As given in Fig. 4, trigger signals are produced using a traditional carrier-based PWM technique. Where Ts gives the switch-over period and D represents the duty cycle. As depicted by Fig. 2, the modulated signal is applied to S1 and S2, while its equivalent is applied across switches S3 and S4. Every time the input voltage cycles in half, there are two operating modes. Only one switch is active at any given time, and in each mode of operation, the diode of a different control unit is biased (forward). The resultant high current representing a continuous waveform is noted.

Figure 4

The waveform of trigger signals.

Various operating approaches

During positive half-cycle

Operating mode 1: [0-DTs]

As illustrated in Fig. 5a, switch S1 is turned on throughout the DTs interval. This created a conduit towards capacitor C1's stored energy to be discharged via L1. The input source is stored in inductor L1 and capacitor C1. When we apply KVL in steady-state operation to the circuit depicted in Fig. 5a, we get

$$vL1=vC1$$

(1)

$$vC1=vin$$

(2)

where v_in is the voltage input and L_in gives the potential drop.

Figure 5

Representation of different operating modes.

Operating mode 2: [DTs-Ts]

The control unit S4 is powered on during this type of operation, and the diode will be forward biased for (1-D) Ts time interval, given in Fig. 5b. The energy of L1 is given to load as the source further recharges the capacitor C1. When we apply Kirchoff’s Voltage Law, we get

$$vL1=-{v}_{0}$$

(3)

$$vC1=vin$$

(4)

The voltage gain (G) can be formulated using the above equations as,

$$G=\frac{{v}_{0}}{{v}_{in}}=\frac{D}{1-D}$$

(5)

During negative half-cycle

The reported converter operates the way same as the + ve half-cycle converter.
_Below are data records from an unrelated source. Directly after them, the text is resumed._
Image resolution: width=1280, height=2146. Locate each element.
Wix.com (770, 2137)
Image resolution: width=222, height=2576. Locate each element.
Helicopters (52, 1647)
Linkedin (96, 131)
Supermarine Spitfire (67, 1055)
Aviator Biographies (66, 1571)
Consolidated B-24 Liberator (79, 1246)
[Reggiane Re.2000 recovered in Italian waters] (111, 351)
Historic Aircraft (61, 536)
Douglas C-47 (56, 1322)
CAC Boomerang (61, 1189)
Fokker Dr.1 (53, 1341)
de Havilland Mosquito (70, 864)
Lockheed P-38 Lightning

Figure 5c illustrates, the inductor L1 stores the energy from the source where capacitor C1 establishes a way to the body diode of S1 by S2. Figure 5d shows how the energy discharges through S3 into the load.

Ethical approval

This paper does not contain any studies with human participants or animals performed by any of the authors.

The proposed converter's parameter design

The maximum tolerated passive components ripples are primarily designed, and ripples of current and voltage are calculated using Eq. (6),

$${v}_{r}=L\frac{\partial {i}_{l}}{\partial t}$$

(6)

$${i}_{r}=C\frac{\partial {v}_{c}}{\partial t}$$

(7)

The maximum acceptable current ripple of an inductor is calculated as a percentage of its RMS value of maximum current.

$${\partial I}_{L-max}=\alpha {I}_{l-rms}^{max}$$

(8)

To obtain the maximum current across inductor the Eqs. (1) and (8) is used in Eq. 6, the resultant inductor equation is given as,

$${L}_{1}={V}_{in-rms}\frac{D{T}_{s}(1-D)}{\propto {I}_{0-rms}}$$

(9)

$${L}_{1}={D}^{2}\frac{{V}_{in-rms}^{2}}{\propto {f}_{sw}{P}_{0}}$$

(10)

The overall permissible voltage ripple of capacitor C₁ is defined using the percentage of the peak voltages across it. Substituting an interval (1-D)*Ts by Eqs. (4) in (7).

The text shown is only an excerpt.